_DATA TO EXAMINE_.
= = = = =

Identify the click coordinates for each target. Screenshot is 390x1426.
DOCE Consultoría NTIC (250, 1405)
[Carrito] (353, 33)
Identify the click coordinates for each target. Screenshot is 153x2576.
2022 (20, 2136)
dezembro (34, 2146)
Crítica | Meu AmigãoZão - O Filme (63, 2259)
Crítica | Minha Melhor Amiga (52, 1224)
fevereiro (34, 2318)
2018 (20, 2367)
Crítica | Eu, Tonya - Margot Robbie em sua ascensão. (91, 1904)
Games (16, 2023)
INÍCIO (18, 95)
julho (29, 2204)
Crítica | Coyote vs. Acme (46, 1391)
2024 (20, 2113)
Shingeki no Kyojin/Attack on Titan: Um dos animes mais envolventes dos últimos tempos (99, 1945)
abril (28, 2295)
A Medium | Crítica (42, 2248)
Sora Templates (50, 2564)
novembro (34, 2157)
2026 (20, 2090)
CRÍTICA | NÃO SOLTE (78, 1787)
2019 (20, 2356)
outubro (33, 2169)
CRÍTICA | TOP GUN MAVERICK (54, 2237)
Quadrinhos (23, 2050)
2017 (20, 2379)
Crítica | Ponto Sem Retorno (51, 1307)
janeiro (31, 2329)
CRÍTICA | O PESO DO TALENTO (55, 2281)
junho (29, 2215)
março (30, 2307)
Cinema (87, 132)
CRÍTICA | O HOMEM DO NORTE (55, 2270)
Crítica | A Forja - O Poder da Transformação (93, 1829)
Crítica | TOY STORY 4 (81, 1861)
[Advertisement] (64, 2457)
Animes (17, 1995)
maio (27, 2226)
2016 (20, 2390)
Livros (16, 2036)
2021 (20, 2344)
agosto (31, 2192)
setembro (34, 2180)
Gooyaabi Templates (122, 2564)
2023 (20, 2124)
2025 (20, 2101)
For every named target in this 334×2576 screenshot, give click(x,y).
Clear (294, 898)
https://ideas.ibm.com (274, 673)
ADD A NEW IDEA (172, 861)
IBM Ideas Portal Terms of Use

= = = = =

_TASK DETAILS_.
What is needed is an exact copy of the entries from their first line down to the line with "CRÍTICA | O HOMEM DO NORTE (55, 2270)", that line included, and nothing beyond it.

_SOLUTION_.
Identify the click coordinates for each target. Screenshot is 390x1426.
DOCE Consultoría NTIC (250, 1405)
[Carrito] (353, 33)
Identify the click coordinates for each target. Screenshot is 153x2576.
2022 (20, 2136)
dezembro (34, 2146)
Crítica | Meu AmigãoZão - O Filme (63, 2259)
Crítica | Minha Melhor Amiga (52, 1224)
fevereiro (34, 2318)
2018 (20, 2367)
Crítica | Eu, Tonya - Margot Robbie em sua ascensão. (91, 1904)
Games (16, 2023)
INÍCIO (18, 95)
julho (29, 2204)
Crítica | Coyote vs. Acme (46, 1391)
2024 (20, 2113)
Shingeki no Kyojin/Attack on Titan: Um dos animes mais envolventes dos últimos tempos (99, 1945)
abril (28, 2295)
A Medium | Crítica (42, 2248)
Sora Templates (50, 2564)
novembro (34, 2157)
2026 (20, 2090)
CRÍTICA | NÃO SOLTE (78, 1787)
2019 (20, 2356)
outubro (33, 2169)
CRÍTICA | TOP GUN MAVERICK (54, 2237)
Quadrinhos (23, 2050)
2017 (20, 2379)
Crítica | Ponto Sem Retorno (51, 1307)
janeiro (31, 2329)
CRÍTICA | O PESO DO TALENTO (55, 2281)
junho (29, 2215)
março (30, 2307)
Cinema (87, 132)
CRÍTICA | O HOMEM DO NORTE (55, 2270)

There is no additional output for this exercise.